The former President laid out a dark vision of the country since he left office. “We’re a war zone,” he said, adding, “There is no longer respect for the law and there certainly is no order. Our country is now a cesspool of crime.”
He also repeated the lie that he won the 2020 election. After noting that he ran for President the first time and won, he continued, “I won a second time, did much better a second time. Did a lot better. Did a lot better. Very corrupt.” Trump said he thought Richard Nixon, who resigned from the presidency in disgrace after abusing his power in office, “always regretted that he didn’t fight.”
Trump all but confirmed he plans to run for president in 2024. As the audience of about 800 in the crowded hotel ballroom chanted, “Four more years,” Trump said the country was getting ready for “an incredible comeback” if Republicans take back Congress and the White House. “I’m doing it for America and it is my honor to do it,” Trump said about considering running for president again. “If I don’t, our nation is doomed.”
Looming over Trump’s remarks was the work of the Jan. 6 committee, which wrapped up a series of revealing hearings last week that offered evidence of how Trump’s actions led to the Jan. 6, 2021, attack on the Capitol. The final hearing on Thursday focused on how Trump spent over three hours that day refusing to calm down his supporters, who had turned into a violent mob. Trump defended those who had been charged for their role in storming the Capitol Building, alleging they were being “tortured and handled so horribly.” “People are not going to take it much longer,” Trump said, echoing the justifications he’s made in the past for his supporters turning violent.

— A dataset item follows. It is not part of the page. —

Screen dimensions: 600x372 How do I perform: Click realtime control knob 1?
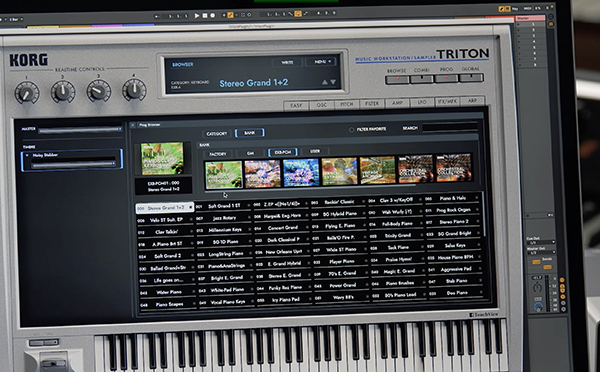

Trump was the final speaker at a summit hosted by the America First Policy Institute on how to extend his agenda into the future. In some ways, the two-day summit had all the trappings of a traditional Washington policy event with panel discussions on health care policy, policing and national security. Policy papers were stacked on tables. One paper was titled, “Tales from the Swamp: How Federal Bureaucrats Resisted President Trump.” The 35-page report detailed ways that civil servants blocked or slowed down policies Trump wanted done and called for Congress to empower Presidents to more easily fire civil servants.
For people who had worked in the Trump White House, it had a feeling of a high school reunion. Between events, Trump’s former campaign manager and White House aide Kellyanne Conway greeted former White House colleagues like press aide Hogan Gidley and Trump’s former head speech writer and senior advisor Stephen Miller. Former White House Press Secretary Sarah Huckabee Sanders, who is running for governor in Arkansas, was there as well.
Rep. Kevin McCarthy, the top Republican in the House, sat down for a discussion with Newt Gingrich, who led a Republican surge in the House in the early 90s to become House Speaker. McCarthy believes he will replace Nancy Pelosi as Speaker next year, predicting Republicans will take control of the House in the mid-terms. “We can lock in a conservative majority for the decade,” McCarthy said.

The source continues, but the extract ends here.